**GIVEN DATA:**

********

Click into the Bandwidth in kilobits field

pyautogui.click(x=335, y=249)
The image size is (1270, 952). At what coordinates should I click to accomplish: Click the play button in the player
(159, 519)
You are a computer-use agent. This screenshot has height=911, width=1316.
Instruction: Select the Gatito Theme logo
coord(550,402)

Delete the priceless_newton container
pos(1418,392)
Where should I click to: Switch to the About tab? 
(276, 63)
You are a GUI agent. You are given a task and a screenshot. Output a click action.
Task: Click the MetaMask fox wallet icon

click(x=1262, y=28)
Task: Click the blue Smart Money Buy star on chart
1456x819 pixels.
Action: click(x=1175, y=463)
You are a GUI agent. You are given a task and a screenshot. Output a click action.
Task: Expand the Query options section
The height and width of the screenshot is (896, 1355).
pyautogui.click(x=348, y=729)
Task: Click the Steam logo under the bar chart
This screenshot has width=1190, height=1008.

********

**TASK TO CARRY OUT:** Find each line of the data above that holds the word "This", then copy it.

**EXERCISE OUTPUT:**
You are a computer-use agent. This screenshot has height=911, width=1316.
This screenshot has width=1190, height=1008.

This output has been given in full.